マルコは、そう言って、あたしの顔を一舐めした。

「さよならの挨拶だね。」

しょんぼりとつぶやくあたしに、マルコは優しく答えた。

「違うよ、”またね”の挨拶だよ。スカイ、天界でまた会おうね。絶対だよ。」と。


マルコ、縁って何?マルコにだけ神様が教えてくれたの?
あたしにもそんなものがあるのかな?

あたしはその夜のご飯を食べなかった。いや、食べれなかった。
マルコがいたから、あたしは強くあれたんだと思った。
マルコを守らないといけないって思っていたから。

天界でもそうだったんだと気づいた。マルコはいつも私の後ろをついてくるばかりで、鈍臭いし、あたしが遊んであげないとダメなんだって思っていた。でも、違った。あたしはマルコがいたから、あたしでいられたんだ。

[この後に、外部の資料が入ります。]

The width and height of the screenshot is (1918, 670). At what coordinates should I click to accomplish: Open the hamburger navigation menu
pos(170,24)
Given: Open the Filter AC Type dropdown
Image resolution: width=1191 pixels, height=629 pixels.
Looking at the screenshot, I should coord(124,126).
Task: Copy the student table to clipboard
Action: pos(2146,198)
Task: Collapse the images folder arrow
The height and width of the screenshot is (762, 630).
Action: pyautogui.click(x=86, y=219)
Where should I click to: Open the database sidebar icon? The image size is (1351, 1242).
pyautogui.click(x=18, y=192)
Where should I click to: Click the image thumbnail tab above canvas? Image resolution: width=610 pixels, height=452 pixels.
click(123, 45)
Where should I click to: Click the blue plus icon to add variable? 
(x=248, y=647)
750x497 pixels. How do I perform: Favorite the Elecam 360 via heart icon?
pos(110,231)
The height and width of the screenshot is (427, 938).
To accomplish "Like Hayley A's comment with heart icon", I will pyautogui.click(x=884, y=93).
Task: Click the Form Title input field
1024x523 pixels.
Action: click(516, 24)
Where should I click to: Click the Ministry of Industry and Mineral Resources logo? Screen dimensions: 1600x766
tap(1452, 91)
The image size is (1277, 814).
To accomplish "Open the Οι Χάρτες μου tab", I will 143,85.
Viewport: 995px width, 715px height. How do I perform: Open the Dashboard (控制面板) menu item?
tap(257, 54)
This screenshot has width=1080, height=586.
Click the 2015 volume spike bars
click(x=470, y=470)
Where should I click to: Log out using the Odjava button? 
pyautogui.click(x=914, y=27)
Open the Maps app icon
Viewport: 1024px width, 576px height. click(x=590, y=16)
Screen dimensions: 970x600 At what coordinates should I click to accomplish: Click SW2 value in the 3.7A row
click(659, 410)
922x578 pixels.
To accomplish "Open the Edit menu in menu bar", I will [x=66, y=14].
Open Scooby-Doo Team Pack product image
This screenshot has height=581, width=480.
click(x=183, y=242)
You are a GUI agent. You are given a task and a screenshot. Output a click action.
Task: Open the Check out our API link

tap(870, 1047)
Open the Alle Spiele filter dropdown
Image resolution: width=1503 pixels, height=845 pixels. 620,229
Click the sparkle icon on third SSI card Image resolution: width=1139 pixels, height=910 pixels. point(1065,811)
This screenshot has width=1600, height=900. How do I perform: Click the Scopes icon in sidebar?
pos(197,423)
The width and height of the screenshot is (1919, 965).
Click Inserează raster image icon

マルコはあたしを全部受け入れてくれていたんだ。

マルコがいない柵の中は、広すぎて、スースーする。
マルコと一緒に使っていた毛布を何度も何度もくしゃくしゃにして、マルコの匂いを嗅ごうと頑張った。マルコの匂いに包まれたくって、毛布の中に身体を丸めた。

丸まりながら、マルコが誰にも虐められたりしませんように、と願った。
マルコが下界でも幸せでありますようにと、心から願った。



この記事が気に入ったらサポートをしてみませんか?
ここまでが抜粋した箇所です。